With humans when they do this at max we can punish that individual. To increase population wide compliance we can do a safety awareness campaign, ramp up enforcement, ramp up the fines. But all of these cost a lot of money to do, take a while to have an effect, need to be repeated/kept up, and only help statistically.
With a robot driver we can develop a fix and roll it out on all of them. Problem solved. They were doing the wrong thing, now they are doing the right thing. If we add a regression test we can even make sure that the problem won't be reintroduced in the future. Try to do that with human drivers.
Yes, this is often the case. In this instance, though, endangering children is just about the worst PR possible. That's strong leverage.
Companies (and people) have an obligation to do the right thing.
It's pretty wild to jump straight to "they don't care about safety" here. Building a perfect system without real world testing is impossible, for exactly the same reason it's impossible to write bug-free code on the first try. That's not a suggestion to be lax, just that we need to be realistic about what's achievable if we agree that some form of this technology could be beneficial.
Do we need hasher fines? Give auto regulators as much teeth as the FAA used to have during accident investigations?
Genuinely curious to see how addressing reasonable concerns in these areas can be done.
Now, how does a robotaxi comply with that? Does it go to the district website and look up the current school year calendar? Or does it work like a human, and simply observe the patterns of the school traffic, and assume the general school calendar?
I suspect it continues in Mad Max mode.
Needless to say, most people regularly violate some kind of traffic law, we just don't enforce it.
The answer is encoded in the map data in this case, but it's an interesting category of problems for autonomous vehicles.
Unlike the sibling comment, there are no lights or indications of when school is in session.
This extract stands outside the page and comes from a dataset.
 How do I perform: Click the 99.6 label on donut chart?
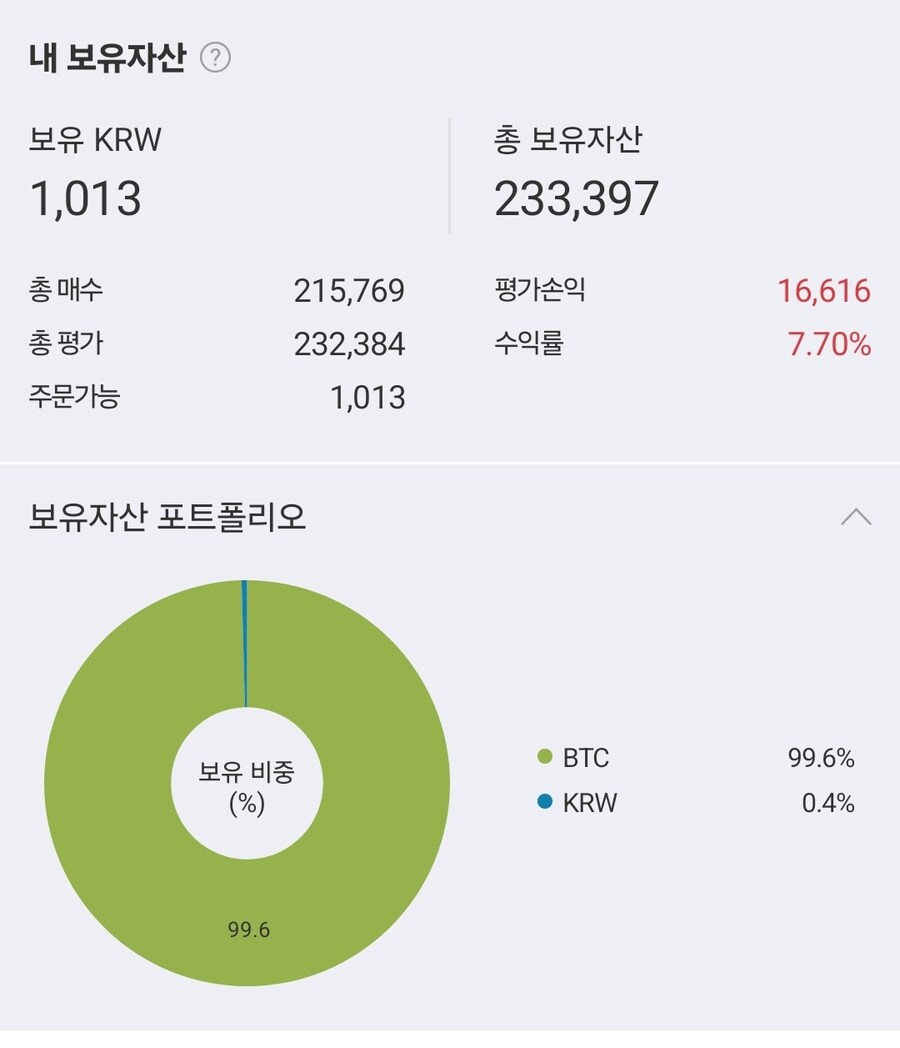[x=249, y=929]
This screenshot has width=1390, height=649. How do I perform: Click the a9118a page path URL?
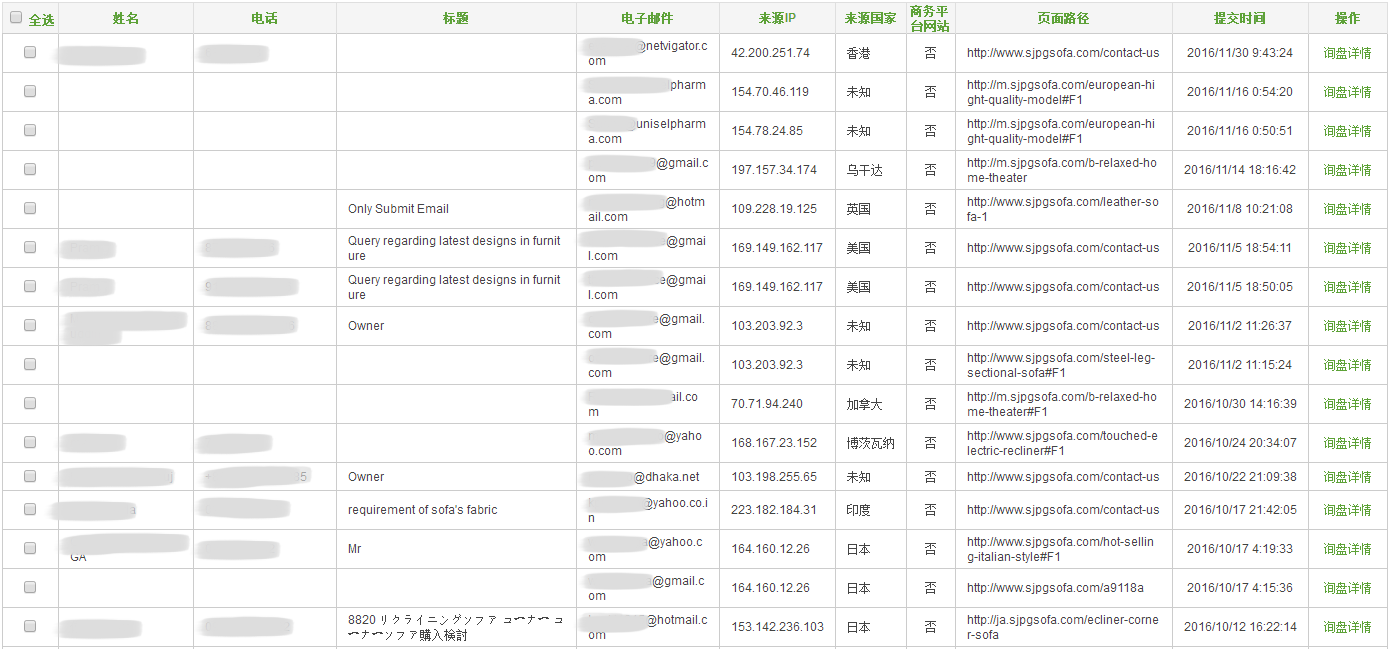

You must memorize the academic calendar of every school you drive past in order to know the speed limit. In practice, this means being conservative and driving more slowly in unfamiliar areas.
The difference is usually 5 or maybe 10 mph.
Which over the distance of a school zone is nothing.
> a Waymo did not remain stationary when approaching a school bus with its red lights flashing and stop arm deployed.
Because it's physically possible to approach something while remaining stationary?